*Work instruction:*
Every entry is to be returned unchanged, and no picture is to be included.

*Records provided:*
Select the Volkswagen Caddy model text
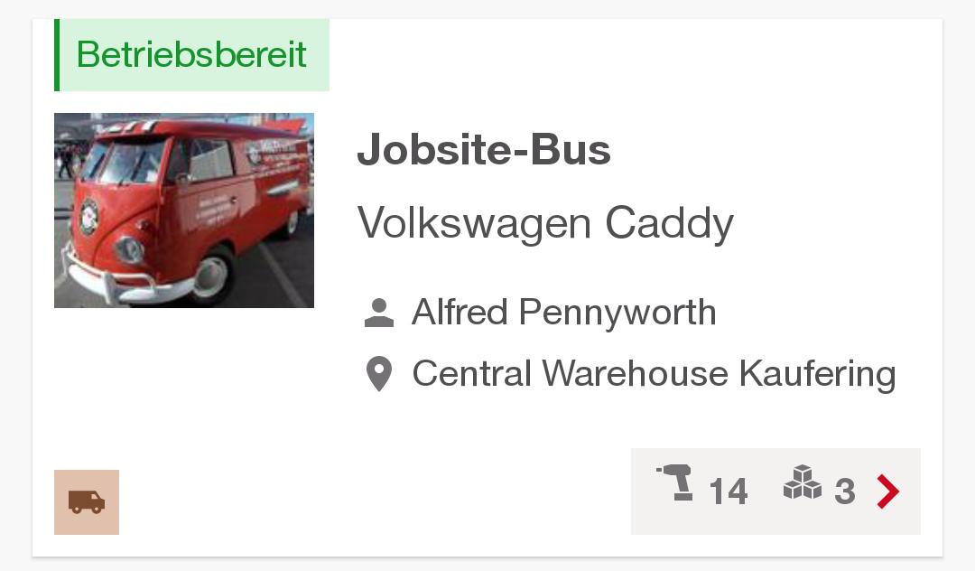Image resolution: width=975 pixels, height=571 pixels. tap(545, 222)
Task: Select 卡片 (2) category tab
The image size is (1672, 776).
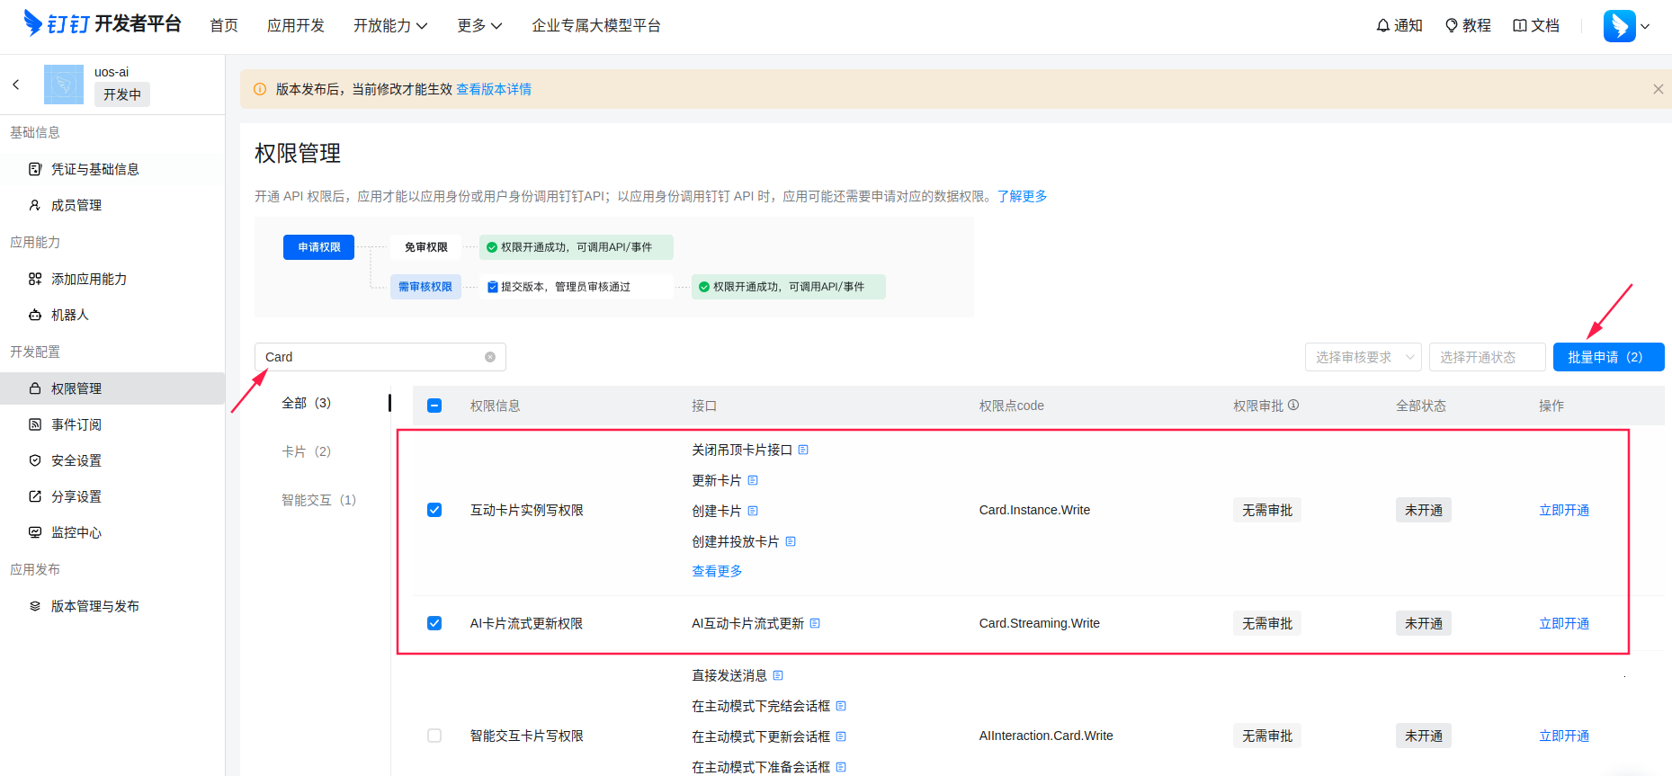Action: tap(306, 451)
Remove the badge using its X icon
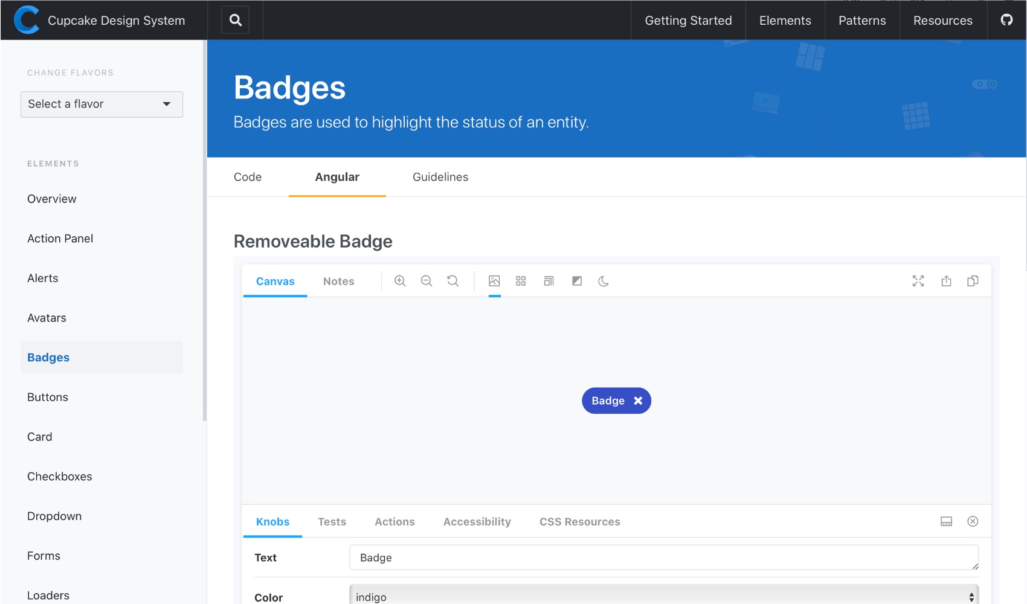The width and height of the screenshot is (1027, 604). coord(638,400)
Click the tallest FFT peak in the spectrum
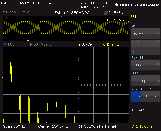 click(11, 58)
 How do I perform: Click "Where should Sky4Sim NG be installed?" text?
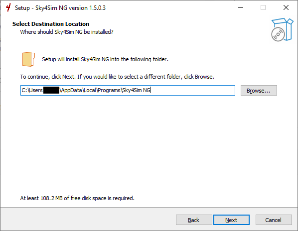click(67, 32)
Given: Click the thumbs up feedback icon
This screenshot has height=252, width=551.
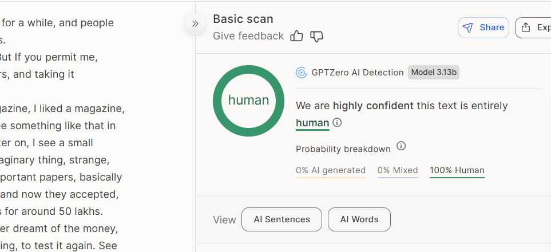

*Result for this task:*
Select the Volkswagen Caddy model text
Image resolution: width=975 pixels, height=571 pixels. tap(545, 222)
Task: Select 卡片 (2) category tab
The image size is (1672, 776).
Action: tap(306, 451)
Remove the badge using its X icon
The width and height of the screenshot is (1027, 604). coord(638,400)
Click the tallest FFT peak in the spectrum
 click(11, 58)
 How do I perform: Click "Where should Sky4Sim NG be installed?" text?
click(67, 32)
Given: Click the thumbs up feedback icon
This screenshot has height=252, width=551.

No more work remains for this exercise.